Esiste un modo di concepire la transizione energetica che rischia di avere un effetto boomerang sul coinvolgimento della pubblica opinione nella difesa dell’ambiente.
Troppo di frequente segmenti della politica supportati da cosiddetti esperti dell’ambientalismo ideologico spingono sulla introduzione di leggi e norme senza tener conto della realtà, pensando di generare in tal modo processi irreversibili di cambiamento. Una parte significativa dei provvedimenti europei, soprattutto quando ha preteso di fissare scadenze fisse e non negoziabili, come è stato il voto del Parlamento di Strasburgo sulla fine dei motori a combustione interna fissata per il 2035, finisce con generare scetticismo e reazioni di segno contrario.
Si dimentica la realtà e crudeltà dei numeri, che, al contrario impongono costi e tempi della transizione molto più lenti e complessi e con ricadute dolorose
Trascurare questi aspetti finisce con il creare vuoti nei processi decisionali, disinvestimenti pesanti in settori chiave dell’industria energetica e ricadute pesanti sui consumatori.
È il caso delle politiche che riguardano il settore degli idrocarburi, dove è prevalsa una visione generalizzata che lo ritiene un mondo superato ed in via di estinzione; quindi, non meritevole di ulteriori attenzioni e soprattutto di investimenti per garantirne la funzionalità per i decenni in cui ne avremo ancora bisogno.

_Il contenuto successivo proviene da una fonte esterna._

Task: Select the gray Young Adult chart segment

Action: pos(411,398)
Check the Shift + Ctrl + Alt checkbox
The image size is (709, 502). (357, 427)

È evidente lo stupore e lo smarrimento fra gli analisti ed i consumatori, quando le periodiche impennate dei prezzi sembrano far crollare convinzioni e luoghi comuni radicati, mettendo in discussione la credibilità della stessa transizione.
Pensiamo all’impennata del prezzo del gas nel 2022 e 2023 causata dalla superficialità nell’analisi del sistema di generazione dei prezzi e la totale mancanza di governo del sistema che ha finito con dare carta bianca alla speculazione finanziaria.
Nelle ultime settimane è stato il turno dei prezzi della benzina, del gasolio e del jet fuel. Lo stiamo vivendo ogni giorno a quali livelli sono giunti benzina e gasolio per autotrazione ed i costi dei voli aerei.
Il problema non è solo italiano ma ha ormai una dimensione globale con caratteristiche diverse nei vari continenti.
Stati Uniti ed Europa stanno provocando la distruzione dei propri sistemi di raffinazione e garantiscono i flussi di approvvigionamento dei propri mercati attraverso l’importazione a prezzi sempre più alti di prodotti e semilavorati da altri paesi che sono in grado di produrli. Ovviamente, il rifornimento di benzine di alta qualità diviene ogni giorno più difficile ed a prezzi proibitivi
Eppure i dati pubblicati dalle varie fonti ufficiali mostrano un quadro chiaro ed allarmante.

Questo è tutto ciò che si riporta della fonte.